Friday, April 26, 2013

Benchmarking remote data access

A while back I mentioned SkeletonKey and how it uses Parrot and Chirp to allow users to remotely access software and data.  This blog post will go through some of the benchmarking that I did to see what sort of performance trade-offs are needed in order to access data remotely.

In order to do this, I conducted some benchmarks to see how performance differs between using local file access and remotely accessing the same filesystem using Chirp.  The tests all wrote to a system with a 3 drive RAID0 array that provided raw speeds of about 300MB/s.  Then 64 clients were set to read or write 10GB files on the array either locally or remotely using Chirp from a nearby cluster that had a 10Gbit network connection to the server.  This was done several times and the time required to read or write the files were recorded and a histogram of the times created.

The two plots below show the time it takes to read a 10GB file from the RAID array or remotely using Chirp.  The clients accessing the files locally had some interesting behaviour with the mean time for completion being about 3025s but with a group of clients completing just under 3000s and a similar number of clients completing much faster at in about 2700s.  The clients reading the files remotely had a mean time for completion of about 3050s and completion times were mostly clustered around this time.
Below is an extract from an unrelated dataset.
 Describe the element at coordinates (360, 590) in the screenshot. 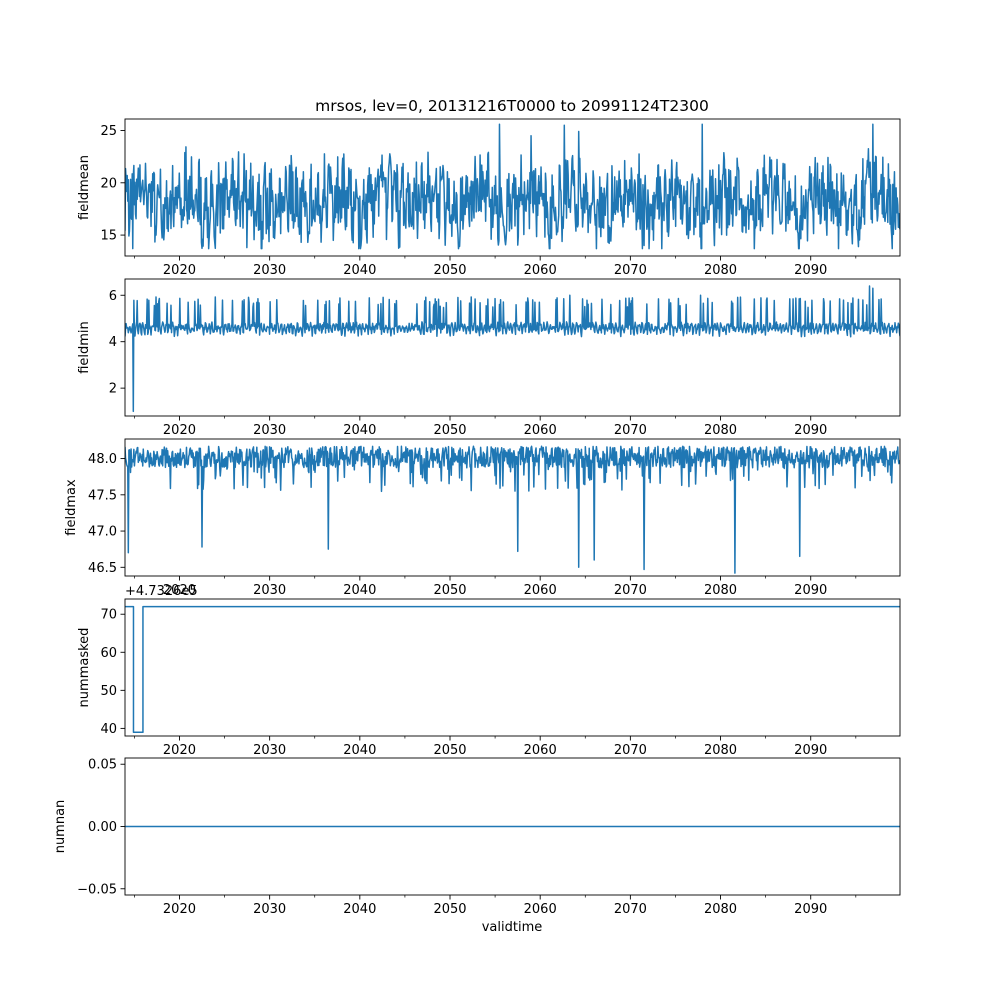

The plots for write performance when writing 10GB to separate files are shown below. Here the clients writing locally cluster around completion times of ~2575s.  The completion times for clients writing remotely have a mean  value of about ~2900s  although there's a much wider spread in completion times in this case.
Looking at the plots, it turns out the the overhead for remotely accessing data through Chirp is fairly low.  It's about ~10% for reading and about ~18%  for writing.  All in all, it's a fairly reasonable tradeoff for being able to access your data from other systems!

Monday, April 1, 2013

Installers and more

Before talking about performance, I'd like to talk a bit about installers.  From a development point of view, installers are for the most part not that exciting.  The bulk of an installer's code involves copying files around and possibly changing system settings.  This is all fairly standard and relatively well understood, but has a lot of corner cases that can cause bad things to happen™ (data loss, opening up security holes, etc).  Fortunately, there's standard installers for this like Wise on windows and rpm, debs, etc. on Linux.  However, SkeletonKey is targeted toward users and therefore can't use these, so I needed to roll something for my self.

Turns out that python's batteries included philosophy makes for a nice adhoc installer. SkeletonKey's installer needed a few things, to be able to figure out and download the latest version of the CCTools tarball; then to install it in an user specified location; and finally to download and install the SkeletonKey scripts.  Using the urllib2 module, the installer can download pages and tarballs from the web using
urllib2.urlopen(url).read()
to get the html source for a page for scraping.  Downloading a tarball to use is a bit trickier, but not much so:
(fhandle, download_file) = tempfile.mkstemp(dir=path)
url_handle = urllib2.urlopen(url)
url_data = url_handle.read(2048)
while url_data:
  os.write(fhandle, url_data)
  url_data = url_handle.read(2048)
os.close(fhandle)
The tarfile module also comes in handy as well when it's time to untar packages and do some examination of the contents of downloaded tarballs.  The first thing is to do some inspection of the tarball.  Luckily, all the installer only deals with tarballs that put everything into a single parent directory so the following code gives us the directory the files will be extracted to:
downloaded_tarfile = tarfile.open(download_file)
extract_path = os.path.join(path, downloaded_tarfile.getmembers()[0].name)
Once we have this, we can use the extractall method to untar everything. The tarfile module also provides some convenient tools for repackaging things into a new tarball that users can then subsequently use.  There's some other things that need to be checked (in particular, the extractall method needs sanity checking on the tarfile that you're checking otherwise someone can put an absolute path or something like ../../../../../../etc/passwd in there to do bad things), but the python modules provide a lot of help with doing some of the more complicated tasks of an installer like downloading files from the web and opening up installation packages.